Online retailers like Yebhi.com are witnessing increased growth in demand from non-metro cities and smaller towns as the Internet penetrates deeper and appetite for online shopping increases among non-urban consumers.
The number of active Internet users in India is around 120 million, up from 75 million in 2010, according to the Internet and Mobile Association of India.
Since tying up with IRCTC, Yebhi.com has seen an increase of 12% in orders from tier IV and tier V cities. The tie-up came from the realization that consumers in the smaller towns need to be serviced, Agarwal said.
The online retail industry in India is estimated to grow from $1 billion, around 0.2% of the total retail market, to $56 billion, or 6.5% of the market, by 2023, according to a September report by Technopak Advisors Pvt. Ltd, a New Delhi-based retail consultancy firm.

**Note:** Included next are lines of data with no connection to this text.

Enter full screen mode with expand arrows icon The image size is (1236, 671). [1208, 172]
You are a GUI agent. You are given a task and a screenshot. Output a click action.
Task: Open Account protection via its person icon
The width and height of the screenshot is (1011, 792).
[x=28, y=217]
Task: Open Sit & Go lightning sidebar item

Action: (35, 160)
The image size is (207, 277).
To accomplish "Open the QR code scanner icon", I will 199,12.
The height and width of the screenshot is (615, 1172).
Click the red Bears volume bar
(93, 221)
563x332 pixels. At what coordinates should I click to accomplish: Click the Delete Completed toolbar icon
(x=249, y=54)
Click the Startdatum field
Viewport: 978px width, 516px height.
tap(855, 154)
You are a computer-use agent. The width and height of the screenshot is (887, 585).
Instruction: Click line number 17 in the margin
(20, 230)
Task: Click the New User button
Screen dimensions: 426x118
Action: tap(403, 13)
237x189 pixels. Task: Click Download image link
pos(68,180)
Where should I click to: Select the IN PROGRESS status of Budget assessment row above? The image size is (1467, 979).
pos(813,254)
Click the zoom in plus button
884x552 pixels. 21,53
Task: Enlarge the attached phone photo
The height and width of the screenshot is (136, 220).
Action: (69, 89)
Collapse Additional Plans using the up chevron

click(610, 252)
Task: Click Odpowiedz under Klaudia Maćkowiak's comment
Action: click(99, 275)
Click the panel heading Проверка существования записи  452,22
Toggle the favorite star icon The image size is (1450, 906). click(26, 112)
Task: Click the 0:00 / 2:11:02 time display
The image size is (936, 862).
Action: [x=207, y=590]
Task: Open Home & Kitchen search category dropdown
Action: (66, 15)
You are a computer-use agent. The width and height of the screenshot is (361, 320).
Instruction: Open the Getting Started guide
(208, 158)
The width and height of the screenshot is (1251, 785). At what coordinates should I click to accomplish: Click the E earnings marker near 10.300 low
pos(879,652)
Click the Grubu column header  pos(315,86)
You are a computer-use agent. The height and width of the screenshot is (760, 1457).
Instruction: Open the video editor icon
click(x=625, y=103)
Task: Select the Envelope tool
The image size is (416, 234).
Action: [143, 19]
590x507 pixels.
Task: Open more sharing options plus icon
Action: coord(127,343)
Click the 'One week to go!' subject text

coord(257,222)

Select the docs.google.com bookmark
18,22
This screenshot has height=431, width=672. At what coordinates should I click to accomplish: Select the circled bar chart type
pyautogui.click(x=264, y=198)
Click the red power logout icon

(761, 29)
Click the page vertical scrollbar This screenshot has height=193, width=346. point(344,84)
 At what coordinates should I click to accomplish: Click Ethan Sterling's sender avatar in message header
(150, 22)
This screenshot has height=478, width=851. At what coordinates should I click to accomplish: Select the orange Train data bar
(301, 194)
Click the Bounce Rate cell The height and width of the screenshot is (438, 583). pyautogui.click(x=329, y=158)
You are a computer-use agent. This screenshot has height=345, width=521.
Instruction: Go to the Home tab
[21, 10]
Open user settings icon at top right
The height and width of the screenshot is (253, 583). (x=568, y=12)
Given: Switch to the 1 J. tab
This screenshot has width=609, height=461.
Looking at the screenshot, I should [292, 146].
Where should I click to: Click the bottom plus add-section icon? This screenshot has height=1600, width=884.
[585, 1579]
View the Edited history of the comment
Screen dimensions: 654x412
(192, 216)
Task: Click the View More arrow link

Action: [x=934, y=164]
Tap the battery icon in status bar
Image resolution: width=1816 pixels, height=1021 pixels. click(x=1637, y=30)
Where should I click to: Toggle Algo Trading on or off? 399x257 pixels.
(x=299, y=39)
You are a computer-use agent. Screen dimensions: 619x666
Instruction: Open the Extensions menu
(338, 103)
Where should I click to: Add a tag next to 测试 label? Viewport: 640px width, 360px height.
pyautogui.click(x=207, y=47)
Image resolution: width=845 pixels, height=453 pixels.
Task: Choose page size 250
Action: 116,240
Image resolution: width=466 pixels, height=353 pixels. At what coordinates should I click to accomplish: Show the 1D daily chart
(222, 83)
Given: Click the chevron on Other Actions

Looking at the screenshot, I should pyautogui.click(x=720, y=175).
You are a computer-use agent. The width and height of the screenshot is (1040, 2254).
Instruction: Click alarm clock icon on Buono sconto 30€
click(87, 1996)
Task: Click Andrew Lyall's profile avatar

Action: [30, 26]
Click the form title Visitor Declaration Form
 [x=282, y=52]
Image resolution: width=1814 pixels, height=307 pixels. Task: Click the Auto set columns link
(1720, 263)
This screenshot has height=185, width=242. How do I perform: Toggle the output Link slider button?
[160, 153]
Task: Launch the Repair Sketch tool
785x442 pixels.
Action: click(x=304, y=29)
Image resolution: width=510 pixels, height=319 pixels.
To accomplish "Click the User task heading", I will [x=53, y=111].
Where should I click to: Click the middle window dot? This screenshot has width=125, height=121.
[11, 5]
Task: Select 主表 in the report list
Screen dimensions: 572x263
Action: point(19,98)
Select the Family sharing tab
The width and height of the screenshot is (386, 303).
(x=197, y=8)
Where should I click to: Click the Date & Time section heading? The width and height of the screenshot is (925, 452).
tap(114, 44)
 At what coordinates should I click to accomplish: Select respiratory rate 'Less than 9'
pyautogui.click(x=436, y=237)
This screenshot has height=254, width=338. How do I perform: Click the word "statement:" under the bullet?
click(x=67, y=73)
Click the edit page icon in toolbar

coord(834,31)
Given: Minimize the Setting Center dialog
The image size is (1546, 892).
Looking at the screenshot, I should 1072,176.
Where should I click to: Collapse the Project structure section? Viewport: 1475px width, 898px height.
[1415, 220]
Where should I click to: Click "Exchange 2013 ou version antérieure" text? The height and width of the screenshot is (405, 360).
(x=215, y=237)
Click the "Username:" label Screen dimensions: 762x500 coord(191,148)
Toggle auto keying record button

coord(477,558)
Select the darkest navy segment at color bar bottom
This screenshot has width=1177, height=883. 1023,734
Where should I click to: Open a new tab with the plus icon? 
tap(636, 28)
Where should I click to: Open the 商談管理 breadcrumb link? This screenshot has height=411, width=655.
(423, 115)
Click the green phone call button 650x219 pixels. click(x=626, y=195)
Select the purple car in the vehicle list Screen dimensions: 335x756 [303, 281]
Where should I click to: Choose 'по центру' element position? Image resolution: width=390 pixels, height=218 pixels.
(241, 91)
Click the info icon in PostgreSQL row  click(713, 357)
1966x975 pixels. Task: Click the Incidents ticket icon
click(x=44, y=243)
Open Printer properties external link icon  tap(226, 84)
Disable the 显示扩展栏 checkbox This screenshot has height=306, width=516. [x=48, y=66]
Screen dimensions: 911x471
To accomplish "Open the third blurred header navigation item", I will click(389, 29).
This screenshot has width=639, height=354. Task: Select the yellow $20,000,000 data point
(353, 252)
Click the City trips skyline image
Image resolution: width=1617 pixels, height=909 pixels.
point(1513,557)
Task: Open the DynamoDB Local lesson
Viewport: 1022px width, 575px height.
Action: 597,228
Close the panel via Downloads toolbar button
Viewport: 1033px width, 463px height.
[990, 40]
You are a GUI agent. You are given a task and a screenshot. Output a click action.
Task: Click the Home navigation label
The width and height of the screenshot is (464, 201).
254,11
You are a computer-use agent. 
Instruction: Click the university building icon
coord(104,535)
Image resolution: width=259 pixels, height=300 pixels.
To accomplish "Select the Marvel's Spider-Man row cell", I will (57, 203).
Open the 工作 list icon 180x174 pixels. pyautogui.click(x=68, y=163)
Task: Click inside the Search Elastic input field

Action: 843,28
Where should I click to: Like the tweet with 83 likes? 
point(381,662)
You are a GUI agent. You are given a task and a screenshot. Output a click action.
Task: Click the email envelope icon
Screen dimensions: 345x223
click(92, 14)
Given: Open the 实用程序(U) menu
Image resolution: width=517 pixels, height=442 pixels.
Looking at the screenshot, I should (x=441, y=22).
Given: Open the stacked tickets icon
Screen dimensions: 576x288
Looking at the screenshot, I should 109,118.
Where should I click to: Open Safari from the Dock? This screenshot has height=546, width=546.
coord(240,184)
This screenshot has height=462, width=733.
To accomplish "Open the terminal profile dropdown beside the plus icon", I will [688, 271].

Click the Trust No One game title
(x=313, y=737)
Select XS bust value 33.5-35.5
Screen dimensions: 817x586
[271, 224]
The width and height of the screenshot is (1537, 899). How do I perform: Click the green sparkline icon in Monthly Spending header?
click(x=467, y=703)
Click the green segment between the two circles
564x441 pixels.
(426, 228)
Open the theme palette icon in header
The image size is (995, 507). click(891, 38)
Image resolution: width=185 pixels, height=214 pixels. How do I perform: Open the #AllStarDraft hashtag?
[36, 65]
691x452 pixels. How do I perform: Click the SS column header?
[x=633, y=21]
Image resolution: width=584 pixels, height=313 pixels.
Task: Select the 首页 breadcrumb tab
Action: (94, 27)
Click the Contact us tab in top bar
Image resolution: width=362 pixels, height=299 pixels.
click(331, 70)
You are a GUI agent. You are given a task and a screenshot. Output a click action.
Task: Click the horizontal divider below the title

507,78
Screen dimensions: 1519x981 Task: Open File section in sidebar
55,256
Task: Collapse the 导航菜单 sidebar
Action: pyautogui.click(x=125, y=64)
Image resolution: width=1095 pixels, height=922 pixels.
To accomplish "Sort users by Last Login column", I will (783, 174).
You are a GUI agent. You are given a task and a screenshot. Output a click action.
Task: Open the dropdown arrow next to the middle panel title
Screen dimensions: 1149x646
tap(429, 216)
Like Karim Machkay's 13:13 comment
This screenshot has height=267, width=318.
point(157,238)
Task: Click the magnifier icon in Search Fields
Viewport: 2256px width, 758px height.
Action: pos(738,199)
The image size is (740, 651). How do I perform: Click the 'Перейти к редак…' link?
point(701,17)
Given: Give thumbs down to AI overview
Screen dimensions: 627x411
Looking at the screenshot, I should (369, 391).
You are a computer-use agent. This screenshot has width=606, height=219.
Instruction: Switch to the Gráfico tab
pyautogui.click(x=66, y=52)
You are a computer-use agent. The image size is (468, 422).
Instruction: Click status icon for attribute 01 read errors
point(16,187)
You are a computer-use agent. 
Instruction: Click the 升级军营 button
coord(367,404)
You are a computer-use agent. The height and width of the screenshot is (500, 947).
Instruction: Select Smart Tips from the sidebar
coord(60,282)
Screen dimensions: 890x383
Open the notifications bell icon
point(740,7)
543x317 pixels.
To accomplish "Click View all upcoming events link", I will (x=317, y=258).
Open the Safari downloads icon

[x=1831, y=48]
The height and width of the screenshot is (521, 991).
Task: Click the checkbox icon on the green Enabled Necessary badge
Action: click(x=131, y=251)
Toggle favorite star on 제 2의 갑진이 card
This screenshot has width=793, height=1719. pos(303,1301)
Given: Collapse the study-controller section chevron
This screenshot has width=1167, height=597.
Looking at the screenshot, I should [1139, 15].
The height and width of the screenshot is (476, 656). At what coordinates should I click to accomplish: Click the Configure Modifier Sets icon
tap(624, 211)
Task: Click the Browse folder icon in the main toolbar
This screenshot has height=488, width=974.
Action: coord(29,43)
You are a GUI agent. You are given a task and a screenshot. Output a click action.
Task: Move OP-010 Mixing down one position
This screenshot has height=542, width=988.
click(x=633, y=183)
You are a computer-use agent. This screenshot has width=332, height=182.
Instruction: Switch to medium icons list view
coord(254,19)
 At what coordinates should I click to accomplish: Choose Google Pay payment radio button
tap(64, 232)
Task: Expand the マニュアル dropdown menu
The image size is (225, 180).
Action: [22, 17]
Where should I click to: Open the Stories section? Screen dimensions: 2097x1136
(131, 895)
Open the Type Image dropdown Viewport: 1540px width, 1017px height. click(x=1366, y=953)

Around 25% of the $1 billion online sales come from Tier II cities, according to the Technopak report.
“Aspirations of consumers in small cities and towns (beyond the Top 15) are increasingly converging with the aspirations of consumers in metros and mini-metros,” the Technopak report said.
Increasing exposure and affordability are driving demand from small towns and limited penetration of branded brick-and-mortar stores has created “a sweet spot for alternate retail channels to grow and thrive”.
Binny Bansal, co-founder and chief operating officer of online retailer Flipkart, said e-commerce will become a daily habit in 6-8 years, with people buying almost everything (not just one or two product categories) on the web.
“We are seeing that sales from tier II and III cities are fast catching up with sales from the metros and tier I cities. Growth in business from tier II and III cities is mostly due to the increasing use of Internet on the mobile,” Bansal said.
Jabong.com, another online shopping website, generates 50-60% of its sales from small towns, founder Arun Chandra Mohan said in a recent interview. “These are not the top 45 cities, but the next rung after that,” he said.
Meanwhile, even brick-and-mortar stores are tapping the online market to address this growing demand. Kishore Biyani’s Big Bazaar chain of retail outlets has launched a new model for e-commerce called Big Bazaar Direct. The venture has been launched in parts of the Vidarbha district of Maharashtra, and will expand to the Northeast and Gujarat soon.
Big Bazaar Direct is a franchisee-based model in which the franchisees will personally visit consumers and take orders for products. Although it is not entirely online, the franchisees will use tablet computers for placing orders online. The products will be delivered in 3-7 days.
Some human intervention is necessary to reach out to consumers even without Internet or credit cards, Biyani told reporters at the India Retail Forum held in the last week of September in Mumbai. If the model works, it could be bigger than Big Bazaar, Biyani said.
Luxury designer-wear retailer Kimaya Fashions started its online platform in the beta phase three—a software development phase—months ago. The online portal generates around Rs.1 crore of revenue every month, Pradeep Hirani, founder and chief executive officer of Kimaya Fashions Pvt. Ltd, said.
He expects to generate Rs.100 crore of revenue through the e-commerce platform alone in next 3-4 years.
However, many believe that catering to small towns and remote parts of rural India brings its own challenges, and language is one of them.
“Language is a big problem. Just because you are selling something at a 20% discount, the customer is not suddenly going to start learning English,” said Rajiv Prakash, founder of NextiN advisory partners, an e-commerce advisory firm.
Sapna Agarwal contributed to this story.